CausalARC: Abstract Reasoning with Causal World Models
Jacqueline Maasch, John Kalantari, Kia Khezeli
TL;DR
CausalARC addresses the challenge of evaluating abstract and counterfactual reasoning in language models under limited data and distribution shift by sampling ARC-like tasks from fully specified structural causal models. It defines a causal world-model framework where tasks are generated as SCMs, enabling observational, interventional, and counterfactual queries aligned with the Pearl Causal Hierarchy, and provides a static dataset and codebase for task generation. The work demonstrates four LM-evaluation settings—abstract reasoning with test-time training, counterfactual reasoning via in-context learning, program synthesis, and causal discovery with logical reasoning—revealing substantial variability across tasks and models and indicating clear opportunities to improve LM reasoning capabilities. Overall, CausalARC offers a rigorous, causally grounded benchmark to study reasoning under distributional shifts, with implications for robust abstract reasoning, causal inference, and automated program synthesis in AI systems.
Abstract
On-the-fly reasoning often requires adaptation to novel problems under limited data and distribution shift. This work introduces CausalARC: an experimental testbed for AI reasoning in low-data and out-of-distribution regimes, modeled after the Abstraction and Reasoning Corpus (ARC). Each CausalARC reasoning task is sampled from a fully specified causal world model, formally expressed as a structural causal model.
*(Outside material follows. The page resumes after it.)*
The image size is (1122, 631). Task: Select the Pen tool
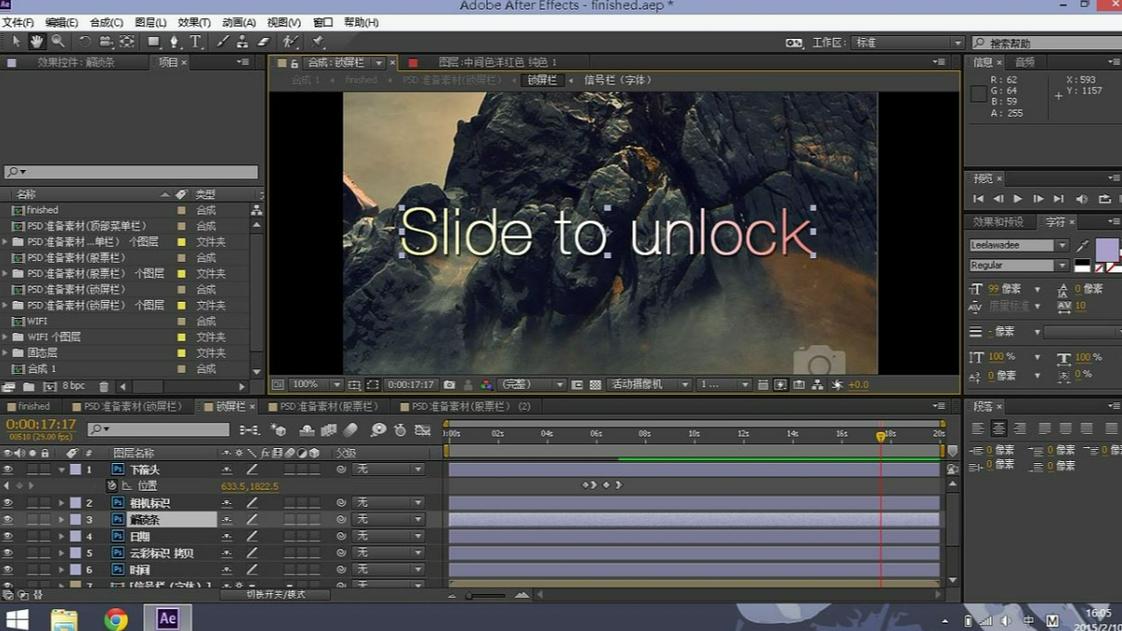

Principled data augmentations provide observational, interventional, and counterfactual feedback about the world model in the form of few-shot, in-context learning demonstrations. As a proof-of-concept, we illustrate the use of CausalARC for four language model evaluation settings: (1) abstract reasoning with test-time training, (2) counterfactual reasoning with in-context learning, (3) program synthesis, and (4) causal discovery with logical reasoning. Within- and between-model performance varied heavily across tasks, indicating room for significant improvement in language model reasoning.